■ EXERCISE INSTRUCTIONS ■
Exactly as written, give back every record below.

____

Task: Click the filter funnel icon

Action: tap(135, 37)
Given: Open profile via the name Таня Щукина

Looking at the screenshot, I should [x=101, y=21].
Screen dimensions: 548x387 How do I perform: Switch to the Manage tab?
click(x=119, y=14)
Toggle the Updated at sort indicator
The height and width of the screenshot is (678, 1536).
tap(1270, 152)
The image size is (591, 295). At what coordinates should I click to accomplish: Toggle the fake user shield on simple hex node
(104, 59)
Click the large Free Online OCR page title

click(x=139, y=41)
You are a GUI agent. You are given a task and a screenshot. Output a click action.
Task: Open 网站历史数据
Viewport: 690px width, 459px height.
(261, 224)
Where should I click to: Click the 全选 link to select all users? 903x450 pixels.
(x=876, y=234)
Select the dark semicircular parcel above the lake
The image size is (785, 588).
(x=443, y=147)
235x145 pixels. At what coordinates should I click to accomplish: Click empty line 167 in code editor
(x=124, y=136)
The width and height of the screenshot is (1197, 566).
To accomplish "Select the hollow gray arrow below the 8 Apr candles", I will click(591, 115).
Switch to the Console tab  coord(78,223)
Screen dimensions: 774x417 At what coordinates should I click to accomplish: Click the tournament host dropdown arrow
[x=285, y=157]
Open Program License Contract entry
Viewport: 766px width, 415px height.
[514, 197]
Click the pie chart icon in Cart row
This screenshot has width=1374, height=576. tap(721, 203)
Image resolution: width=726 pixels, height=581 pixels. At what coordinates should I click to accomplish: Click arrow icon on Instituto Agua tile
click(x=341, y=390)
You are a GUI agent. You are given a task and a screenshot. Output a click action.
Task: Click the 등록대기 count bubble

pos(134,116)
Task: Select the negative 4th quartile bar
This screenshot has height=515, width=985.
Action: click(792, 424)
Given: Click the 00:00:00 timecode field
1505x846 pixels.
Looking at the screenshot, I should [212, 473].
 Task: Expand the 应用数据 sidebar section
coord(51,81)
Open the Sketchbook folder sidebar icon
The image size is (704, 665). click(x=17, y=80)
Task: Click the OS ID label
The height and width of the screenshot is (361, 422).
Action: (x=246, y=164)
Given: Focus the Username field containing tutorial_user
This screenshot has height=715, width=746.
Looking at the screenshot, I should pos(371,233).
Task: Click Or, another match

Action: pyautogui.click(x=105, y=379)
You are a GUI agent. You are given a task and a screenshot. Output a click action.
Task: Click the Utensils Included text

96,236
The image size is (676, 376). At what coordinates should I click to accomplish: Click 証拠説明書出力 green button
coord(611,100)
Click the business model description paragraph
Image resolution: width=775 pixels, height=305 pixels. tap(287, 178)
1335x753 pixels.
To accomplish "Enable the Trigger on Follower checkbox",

____

■ TASK OUTPUT ■
Task: Click the filter funnel icon

Action: tap(135, 37)
Given: Open profile via the name Таня Щукина

Looking at the screenshot, I should [x=101, y=21].
Screen dimensions: 548x387 How do I perform: Switch to the Manage tab?
click(x=119, y=14)
Toggle the Updated at sort indicator
The height and width of the screenshot is (678, 1536).
tap(1270, 152)
The image size is (591, 295). At what coordinates should I click to accomplish: Toggle the fake user shield on simple hex node
(104, 59)
Click the large Free Online OCR page title

click(x=139, y=41)
You are a GUI agent. You are given a task and a screenshot. Output a click action.
Task: Open 网站历史数据
Viewport: 690px width, 459px height.
(261, 224)
Where should I click to: Click the 全选 link to select all users? 903x450 pixels.
(x=876, y=234)
Select the dark semicircular parcel above the lake
The image size is (785, 588).
(x=443, y=147)
235x145 pixels. At what coordinates should I click to accomplish: Click empty line 167 in code editor
(x=124, y=136)
The width and height of the screenshot is (1197, 566).
To accomplish "Select the hollow gray arrow below the 8 Apr candles", I will click(591, 115).
Switch to the Console tab  coord(78,223)
Screen dimensions: 774x417 At what coordinates should I click to accomplish: Click the tournament host dropdown arrow
[x=285, y=157]
Open Program License Contract entry
Viewport: 766px width, 415px height.
[514, 197]
Click the pie chart icon in Cart row
This screenshot has width=1374, height=576. tap(721, 203)
Image resolution: width=726 pixels, height=581 pixels. At what coordinates should I click to accomplish: Click arrow icon on Instituto Agua tile
click(x=341, y=390)
You are a GUI agent. You are given a task and a screenshot. Output a click action.
Task: Click the 등록대기 count bubble

pos(134,116)
Task: Select the negative 4th quartile bar
This screenshot has height=515, width=985.
Action: click(792, 424)
Given: Click the 00:00:00 timecode field
1505x846 pixels.
Looking at the screenshot, I should [212, 473].
 Task: Expand the 应用数据 sidebar section
coord(51,81)
Open the Sketchbook folder sidebar icon
The image size is (704, 665). click(x=17, y=80)
Task: Click the OS ID label
The height and width of the screenshot is (361, 422).
Action: (x=246, y=164)
Given: Focus the Username field containing tutorial_user
This screenshot has height=715, width=746.
Looking at the screenshot, I should pos(371,233).
Task: Click Or, another match

Action: pyautogui.click(x=105, y=379)
You are a GUI agent. You are given a task and a screenshot. Output a click action.
Task: Click the Utensils Included text

96,236
The image size is (676, 376). At what coordinates should I click to accomplish: Click 証拠説明書出力 green button
coord(611,100)
Click the business model description paragraph
Image resolution: width=775 pixels, height=305 pixels. tap(287, 178)
1335x753 pixels.
To accomplish "Enable the Trigger on Follower checkbox",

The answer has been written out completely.